By Ola Mazzuca
“Come esco di qua?”
You’ll be asking, “How do I get out of here?” in Italian upon first listen of Labyrinth, the third release from brutal Romans, Fleshgod Apocalypse. It’s a sonic maze that leaves your ears ringing and brain buzzing with incessant blastbeats, plummeting tremolo bars and a perfect guttural growl from Cristiano Trionfera.
The album commences in conceptual form with “Kingborn.” It sounds like someone has been aboard ship for days before reaching the Mediterranean shore. Upon arrival, it’s night. Cicadas chirp. A nomad breathes deep. Inhale…Exhale… He walks a dark path before reaching a door, turning the latch and entering.
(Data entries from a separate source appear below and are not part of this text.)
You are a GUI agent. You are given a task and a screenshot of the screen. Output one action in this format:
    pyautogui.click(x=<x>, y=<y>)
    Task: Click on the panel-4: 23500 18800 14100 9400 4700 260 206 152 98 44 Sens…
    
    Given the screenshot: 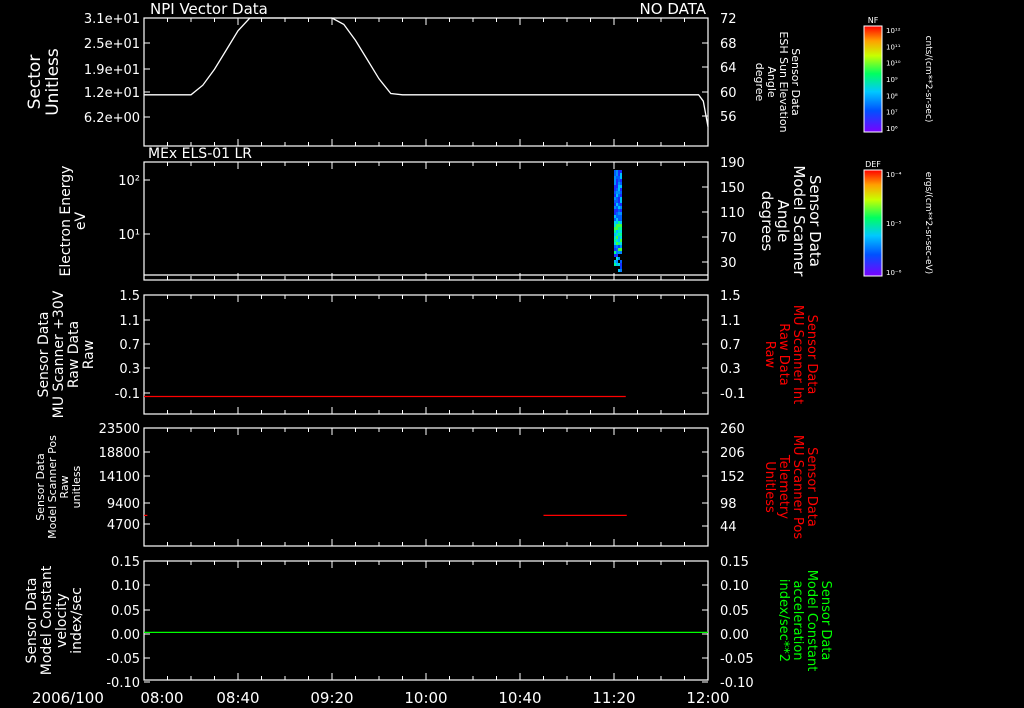 What is the action you would take?
    pyautogui.click(x=426, y=484)
    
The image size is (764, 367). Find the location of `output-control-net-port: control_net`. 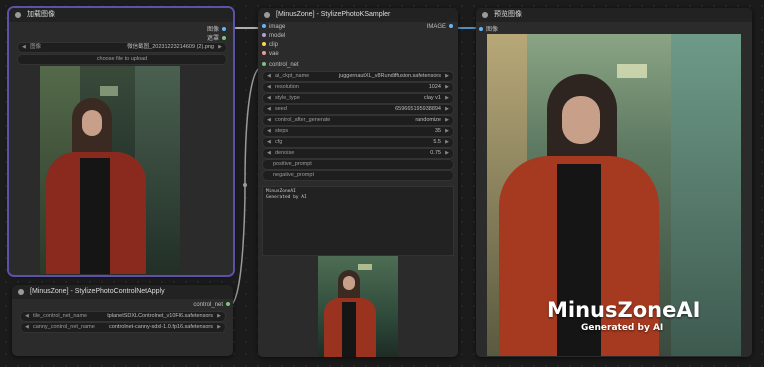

Fleshgod Apocalypse do a solid job of depicting the Knossos labyrinth of Heraklion, Greece – the inspiration for the album, and a trope for lifelong soul searching.
The twisting, turning spiral that follows is a fine blend of symphonic elements, key-laden and deep in tone on “Minotaur (The Wrath of Poseidon).” Fleshgod Apocalypse always employ heavy elements of blackened death metal as a background to their stunning technical skills. Sweep picking is super clean and occur at the right time. Applaud Francesco Ferrini, Fleshgod’s ultra-focused pianist and orchestrator for the epic contrast piece, “Towards The Sun,” where hope glimmers in operatic aesthetic, before lingering at the closure of “Warpledge.”
The beautiful “Prologue” gives your neck a break before plunging back into another challenging riffs and beats – kind of like thinking that you’re closer to the exit, yet back to where you’ve started. Labyrinth is an audible reflection of the album’s concept: chaotic with erudite intricacy. Look beyond the perpetual bewildering shifts of tempo and style, and you’ll gain much respect for Fleshgod Apocalypse’s pursuit of higher thinking.